Three Countries In One Day

Enchanting. Beguiling. Magical.

All of these adjectives could be used to describe a very special day I had last month, when I had three different meals in three different countries.  This may sound exhausting, but it was actually leisurely and, indeed, enchanting.  That’s because I was traveling in an area of Europe where three capital cities are located less than 200 miles apart—and whose fates and histories are forever intertwined.

I woke up in Hungary’s capital, Budapest, and enjoyed a strong coffee in the Central European fashion.  In the early morning light, I strode down to the Fisherman’s Bastion, an impressive architectural feat that stands as one of the symbols of the city.  I love Budapest because it has a small town feel in a capital city, especially in the quiet of the morning.

I joined my fantastic guide, Tamas, and we set out for our daylong adventure.  After many stories in the car as we drove through the beautiful countryside, we crossed we border into Slovakia in a few hours’ time and arrived in Bratislava for lunch. 

Bratislava, once the cultural, economic and political center of Central Europe, is enjoying a resurgence of interest in its history, food and culture.  Until 1989, the brilliance of Slovakia was hidden behind the Iron Curtain.  Now both the history of Bratislava as a European hub in the Middle Ages, and as a city under Communism, are on full display in this city of contrasts.

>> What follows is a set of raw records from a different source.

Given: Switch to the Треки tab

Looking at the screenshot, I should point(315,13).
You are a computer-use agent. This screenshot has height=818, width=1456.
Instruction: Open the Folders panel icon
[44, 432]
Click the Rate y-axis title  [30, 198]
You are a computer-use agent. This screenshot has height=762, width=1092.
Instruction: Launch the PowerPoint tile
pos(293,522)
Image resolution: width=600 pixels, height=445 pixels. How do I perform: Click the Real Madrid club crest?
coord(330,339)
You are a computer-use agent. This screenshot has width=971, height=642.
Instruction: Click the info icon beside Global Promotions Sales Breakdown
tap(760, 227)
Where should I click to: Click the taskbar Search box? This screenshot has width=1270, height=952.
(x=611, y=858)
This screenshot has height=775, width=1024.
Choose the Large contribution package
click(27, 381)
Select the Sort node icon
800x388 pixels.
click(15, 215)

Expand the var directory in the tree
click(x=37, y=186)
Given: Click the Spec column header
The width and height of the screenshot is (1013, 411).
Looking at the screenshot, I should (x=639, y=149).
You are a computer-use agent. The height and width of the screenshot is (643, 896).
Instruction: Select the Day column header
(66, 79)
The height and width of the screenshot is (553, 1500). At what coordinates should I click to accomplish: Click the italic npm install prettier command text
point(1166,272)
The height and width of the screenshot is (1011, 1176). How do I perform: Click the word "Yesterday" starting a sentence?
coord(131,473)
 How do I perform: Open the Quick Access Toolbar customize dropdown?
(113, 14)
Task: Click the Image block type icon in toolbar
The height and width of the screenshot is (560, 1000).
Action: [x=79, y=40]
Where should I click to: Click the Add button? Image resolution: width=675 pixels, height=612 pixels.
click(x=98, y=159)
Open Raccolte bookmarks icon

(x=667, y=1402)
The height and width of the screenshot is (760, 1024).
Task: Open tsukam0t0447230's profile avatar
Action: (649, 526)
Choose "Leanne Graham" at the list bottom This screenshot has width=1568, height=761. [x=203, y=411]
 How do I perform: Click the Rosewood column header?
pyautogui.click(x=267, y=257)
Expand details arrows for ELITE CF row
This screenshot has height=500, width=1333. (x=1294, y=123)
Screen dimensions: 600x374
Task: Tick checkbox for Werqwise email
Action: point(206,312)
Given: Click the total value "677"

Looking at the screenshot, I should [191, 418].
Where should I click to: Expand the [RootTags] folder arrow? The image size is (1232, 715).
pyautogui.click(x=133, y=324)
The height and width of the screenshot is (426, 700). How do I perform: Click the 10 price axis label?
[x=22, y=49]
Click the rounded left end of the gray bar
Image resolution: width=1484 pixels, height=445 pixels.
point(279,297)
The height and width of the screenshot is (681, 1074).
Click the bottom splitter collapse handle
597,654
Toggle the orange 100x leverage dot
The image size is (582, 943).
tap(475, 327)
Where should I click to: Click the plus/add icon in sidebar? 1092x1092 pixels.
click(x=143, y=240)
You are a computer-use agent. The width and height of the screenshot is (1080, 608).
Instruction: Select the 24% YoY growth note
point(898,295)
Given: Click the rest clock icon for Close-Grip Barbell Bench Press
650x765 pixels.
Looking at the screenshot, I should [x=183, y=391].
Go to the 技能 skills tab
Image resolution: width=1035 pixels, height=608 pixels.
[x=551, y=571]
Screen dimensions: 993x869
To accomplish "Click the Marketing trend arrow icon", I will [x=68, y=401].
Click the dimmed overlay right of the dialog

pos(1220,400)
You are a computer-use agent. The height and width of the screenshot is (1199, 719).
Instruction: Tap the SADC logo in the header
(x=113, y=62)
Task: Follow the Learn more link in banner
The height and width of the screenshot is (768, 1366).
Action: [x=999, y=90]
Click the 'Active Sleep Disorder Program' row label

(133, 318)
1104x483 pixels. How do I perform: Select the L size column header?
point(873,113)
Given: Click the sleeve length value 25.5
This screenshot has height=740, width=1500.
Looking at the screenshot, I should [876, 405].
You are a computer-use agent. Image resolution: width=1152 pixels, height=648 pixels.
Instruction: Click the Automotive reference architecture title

After just an hour’s drive from Bratislava, Tamas and I arrived in ViennaAustria.  There, we were treated with an incredible evening at the famous Schönbrunn Palace, where we had dinner and listened to Mozart and Strauss waltzes played by a chamber orchestra.

Linking my journey is the Danube River, which has long been celebrated in literature, art and song. Moviegoers can hear Austrian composer Johan Strauss’s famous waltz, On the Beautiful Blue Danube, in 2001: A Space Odyssey.  Art historians and art students are undoubtedly familiar with the Danube school, a German tradition of landscape painting developed in the region in the sixteenth century.  And the supernatural story The Willows by English author Algernon Blackwood, set on the Danube River, is widely believed to be one of the earliest stories in the modern horror genre.

Because of the legacy of the Iron Curtain, this area of Europe has been less visited than others.  I can’t stress enough how wonderful a journey to this part of the world can be.  While travel programs could certainly have three meals in three countries in one day just like I did, there are many other reasons to travel to these and other regions along the Danube.  Prague, in the Czech Republic, and Krakow, in Poland, are very easily accessible from Vienna, Bratislava or Budapest.  Each city, and each country, in Eastern and Central Europe, has lots to offer, whether it be history, art, ceramics, music or food.